Abidjan le 11 Mars 2026 – Alors que la Russie manifeste un intérêt grandissant pour le cacao ivoirien et souhaite ouvrir de nouveaux circuits d’approvisionnement, la situation reste tendue sur le terrain pour les producteurs. En marge du premier forum ivoiro-russe organisé à Abidjan ce mercredi 11 mars 2026 pour renforcer les partenariats économiques entre les deux pays, des planteurs ont lancé un cri d’alarme au sommet de l’État.
À la Maison de la Presse d’Abidjan, Karim Sermé, président de l’Association des Producteurs de Café-Cacao de Côte d’Ivoire (AS.P.CA.C.C), s’est fait le porte-voix d’un monde rural qui dit suffoquer sous le poids des stocks invendus et des paiements qui tardent à venir.
Le paradoxe est saisissant : pendant qu’une délégation russe échange avec les autorités de la filière café-cacao pour explorer la possibilité d’acheter directement le cacao ivoirien, sans intermédiaires, des dizaines de milliers de tonnes dorment encore dans les magasins des producteurs.
« Nous sommes là pour lancer un appel », a déclaré Karim Sermé, tout en prenant soin d’adresser ses remerciements au président de la République et aux institutions de la filière. « Nous disons merci au chef de l’État, Son Excellence Alassane Ouattara, premier des producteurs de Côte d’Ivoire. Merci également à son gouvernement, à l’OIA Café-Cacao et au Conseil Café-Cacao. »
Mais derrière ces formules protocolaires, l’inquiétude est palpable.
Selon le président de l’AS.P.CA.C.C, entre 40 000 et 45 000 tonnes de cacao restent encore stockées dans les entrepôts des producteurs à travers les 13 délégations de son organisation. Une situation qui plonge de nombreux planteurs dans une précarité inquiétante.
« Aujourd’hui, nos stocks de cacao sont encore entassés dans nos magasins. Nous demandons pardon au chef de l’État afin qu’il fasse l’effort de nous enlever ces produits pour que le paysan puisse vivre », a-t-il insisté.
Dans les villages et campements des producteurs, la tension monte. Les planteurs expliquent que certains d’entre eux ont livré leur cacao depuis la mi-novembre 2025, sans avoir encore perçu le moindre centime.
« Quelqu’un qui a vendu son cacao depuis mi-novembre jusqu’aujourd’hui n’a pas son argent. Non seulement il n’a pas l’argent, mais il est menacé par ses travailleurs », a alerté Karim Sermé.
Chaque jour, selon lui, les responsables de coopératives sont contraints de jouer les médiateurs pour éviter des conflits entre producteurs et ouvriers agricoles, ces derniers réclamant leur salaire.
« Chaque jour que Dieu fait, nous sommes obligés d’intervenir pour qu’il y ait la paix », explique-t-il.
Pour ces producteurs, la filière cacao représente l’unique source de revenus. « Nous n’avons pas deux ventes, nous avons une seule vente. Nous n’avons pas deux entrées, seulement celle de la vente de notre café et de notre cacao », rappelle le président de l’association.
Le prix bord champ fixé à 1 200 FCFA le kilogramme pour la campagne intermédiaire, correspondant à 60 % du prix CAF, est salué au passage par les producteurs. De même que les 2 800 FCFA. Mais dans les faits, déplore Karim Sermé, les planteurs n’ont pour l’instant que des reçus dans les mains.
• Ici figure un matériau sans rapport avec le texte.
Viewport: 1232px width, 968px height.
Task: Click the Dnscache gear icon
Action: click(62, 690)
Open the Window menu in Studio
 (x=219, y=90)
« Les producteurs n’ont que des reçus. Nous attendons toujours d’avoir l’argent », martèle-t-il.
Dans les campagnes ivoiriennes, la conséquence est directe : l’activité économique ralentit dangereusement.
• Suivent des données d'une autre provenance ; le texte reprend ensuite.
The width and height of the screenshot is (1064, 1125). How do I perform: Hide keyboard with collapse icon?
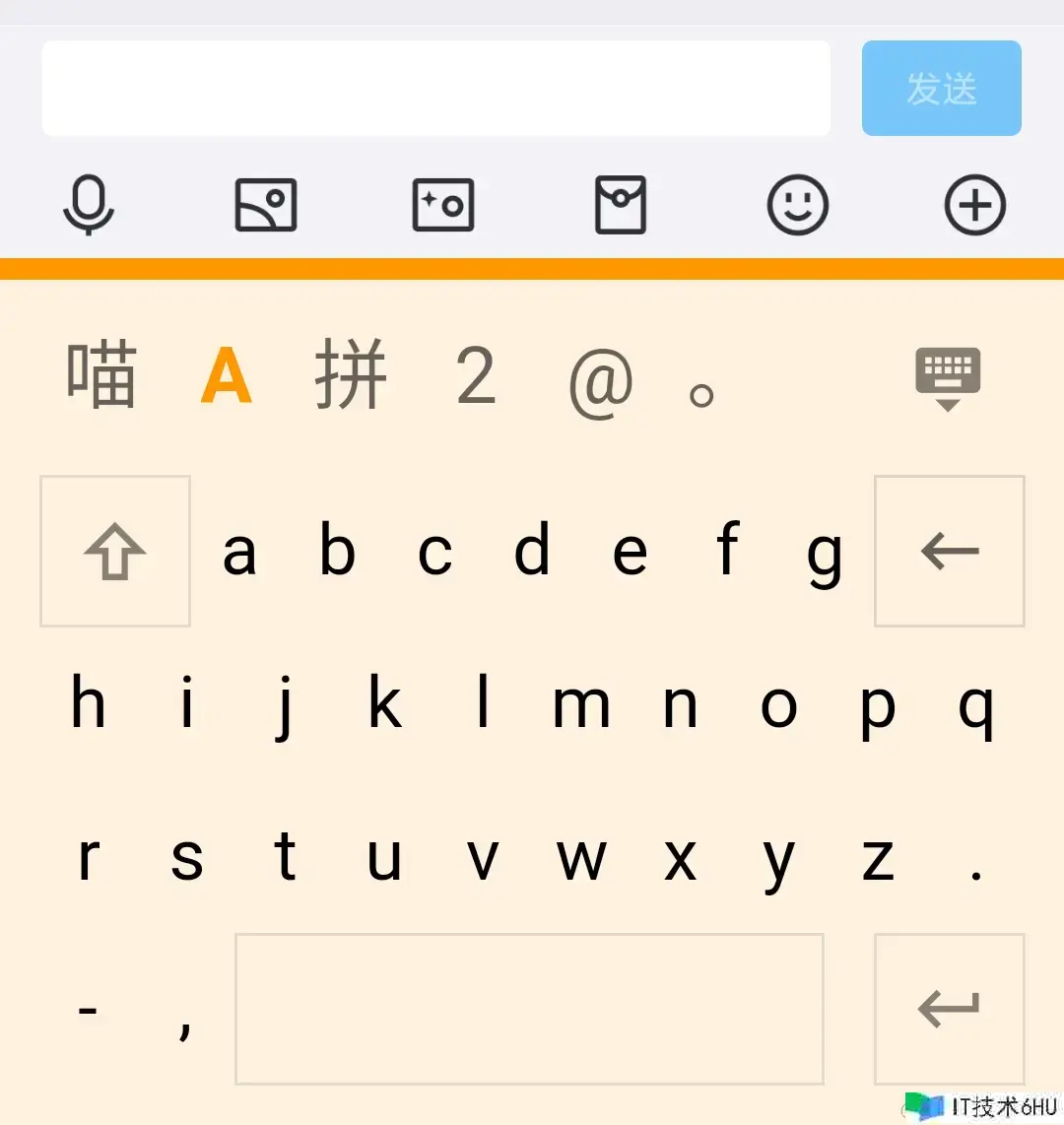(x=948, y=379)
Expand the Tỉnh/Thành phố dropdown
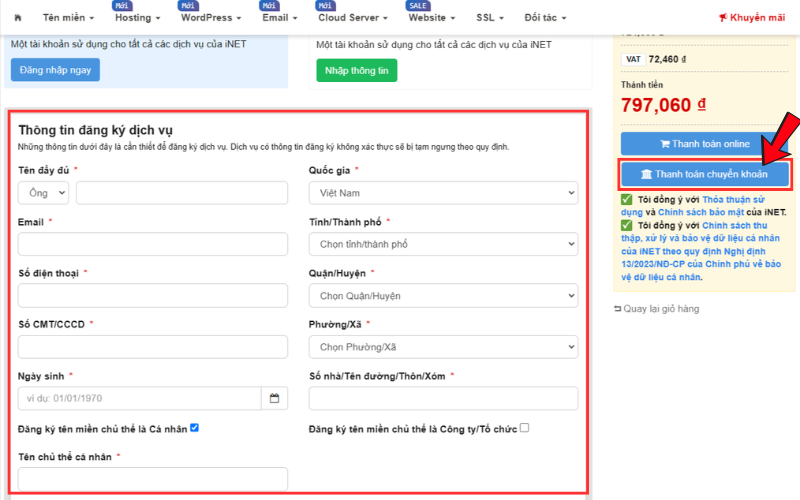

« Aujourd’hui, la vie s’est presque arrêtée dans nos villages. C’est difficile. Très difficile », insiste-t-il.
Créée en février 2021 à Yamoussoukro, l’AS.P.CA.C.C se veut la voix collective des producteurs de café et de cacao. L’organisation ambitionne notamment de structurer les coopératives afin de renforcer leur rôle dans la production, la collecte et la commercialisation du cacao.
Initialement connue sous le nom d’Association des Présidents de Conseils d’Administration de Coopératives de Café-Cacao, la structure a changé d’appellation en 2024 pour devenir plus inclusive et représenter directement les producteurs.
Mais en attendant les grandes réformes de la filière et les nouvelles opportunités commerciales, notamment avec la Russie, les planteurs ivoiriens espèrent surtout une chose : être payés pour le fruit de leur travail. « Nous, parents producteurs, s’il vous plaît, aidez-nous », a conclu Karim Sermé, dans un appel direct au chef de l’État.